| EXTRAIT DU DOCUMENT |
++++++++++

Simone Weil : « La vie et la grève des ouvriers métallos »

En mai 1936, le Front Populaire composé des socialistes (SFIO), communistes (SFIC) et des radicaux, remporte les élections. Aussitôt, les usines sont occupées, la classe ouvrière triomphe. Les premières réformes sociales sont engagées et les accords Matignon sont signés dans la nuit du 7 au 8 juin. Mais l’activité tarde à reprendre. Simone Weil, philosophe partie s’établir en usine, fait le récit de ces grèves dans le numéro 224 de la revue syndicaliste et communiste La Révolution prolétarienne. Pour notre collection « Les grands textes », nous reproduisons des extraits de son article du 10 juin 1936.


Chaque ouvrier, en voyant arriver au pouvoir le parti socialiste, a eu le sentiment que, devant le patron, il n’était plus le plus faible. La réaction a été immédiate. (…)

Mais le facteur essentiel est ailleurs. Le public et les patrons, et Léon Blum lui-même, et tous ceux qui sont étrangers à cette vie d’esclave sont incapables de comprendre ce qui a été décisif dans cette affaire. C’est que dans ce mouvement il s’agit de bien autre chose que de telle ou telle revendication particulière, si importante soit-elle. Si le gouvernement avait pu obtenir pleine et entière satisfaction par de simples pourparlers, on aurait été bien moins content. Il s’agit, après avoir toujours plié, tout subi, tout encaissé en silence pendant des mois et des années, d’oser enfin se redresser. Se tenir debout. Prendre la parole à son tour. Se sentir des hommes, pendant quelques jours. Indépendamment des revendications, cette grève est en elle-même une joie. Une joie pure. Une joie sans mélange.

++++++++++

| SECTION DES DONNÉES |
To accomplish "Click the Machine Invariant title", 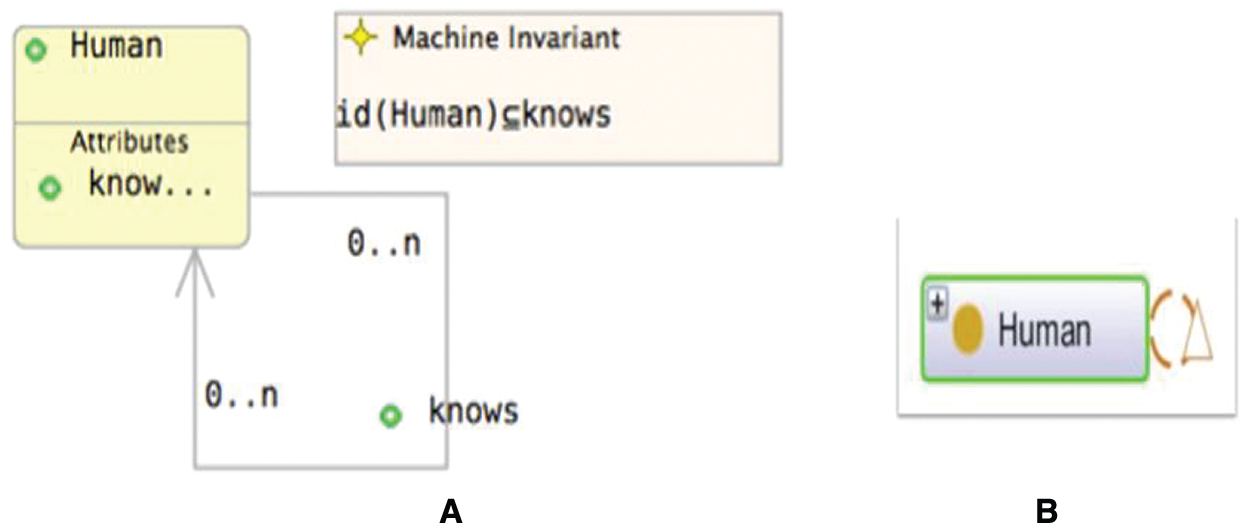I will point(506,38).
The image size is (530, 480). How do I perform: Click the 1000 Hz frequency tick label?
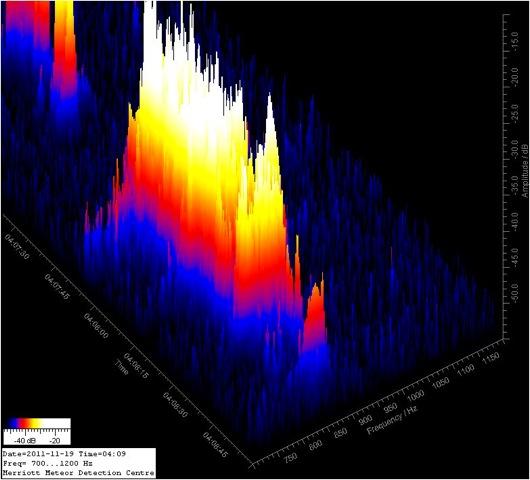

++++++++++

| TRAVAIL DEMANDÉ |
1 > Indiquez si chacune des affirmations suivantes concorde avec le texte sur la grève des métallos de 1936. Justifiez chaque réponse, oui ou non, par les mots décisifs du texte, cités tels quels.
(a) Les accords Matignon ont été signés dans la nuit du 7 au 8 juin.
(b) L'article de Simone Weil a paru dans le numéro 224 de La Révolution prolétarienne.
(c) Selon l'article, on aurait été plus content si le gouvernement avait obtenu satisfaction par de simples pourparlers.
2 > Traduisez en anglais la phrase suivante du texte sur la grève des métallos : « Indépendamment des revendications, cette grève est en elle-même une joie. »
3 > Poursuivez l'article de Simone Weil sur la grève des métallos à la suite de sa dernière phrase.

| RÉPONSES ATTENDUES |
1 >
(a) Oui : « les accords Matignon sont signés dans la nuit du 7 au 8 juin ».
(b) Oui : « dans le numéro 224 de la revue syndicaliste et communiste La Révolution prolétarienne ».
(c) Non : « on aurait été bien moins content ».

2 > Regardless of the demands, this strike is in itself a joy.

3 >
Oui, une joie. J’ai été voir les copains dans une usine où j’ai travaillé il y a quelques mois. J’ai passé quelques heures avec eux. Joie de pénétrer dans l’usine avec l’autorisation souriante d’un ouvrier qui garde la porte. Joie de trouver tant de sourires, tant de paroles d’accueil fraternel. Comme on se sent entre camarades dans ces ateliers où, quand j’y travaillais, chacun se sentait tellement seul sur sa machine ! Joie de parcourir librement ces ateliers où on était rivé sur sa machine, de former des groupes, de causer, de casser la croûte. Joie d’entendre, au lieu du fracas impitoyable des machines, symbole si frappant de la dure nécessité sous laquelle on pliait, de la musique, des chants et des rires. On se promène parmi ces machines auxquelles on a donné pendant tant et tant d’heures le meilleur de sa substance vitale, et elles se taisent, elles ne coupent plus les doigts, elles ne font plus mal. Joie de passer devant les chefs la tête haute. On cesse enfin d’avoir besoin de lutter à tout instant, pour conserver sa dignité à ses propres yeux, contre une tendance presque invincible à se soumettre corps et âmes. Joie de voir les chefs se faire familiers par force, serrer des mains, renoncer complètement à donner des ordres. Joie de les voir attendre docilement leur tour pour avoir le bon de sortie que le comité de grève consent à leur accorder. Joie de dire ce qu’on a sur le cœur à tout le monde, chefs et camarades, sur ces lieux où deux ouvriers pouvaient travailler des mois côte à côte sans qu’aucun des deux sache ce que pensait le voisin. Joie de vivre, parmi ces machines muettes, au rythme de la vie humaine – le rythme qui correspond à la respiration, aux battements de cœur, aux mouvements naturels de l’organisme humain – et non à la cadence imposée par le chronométreur.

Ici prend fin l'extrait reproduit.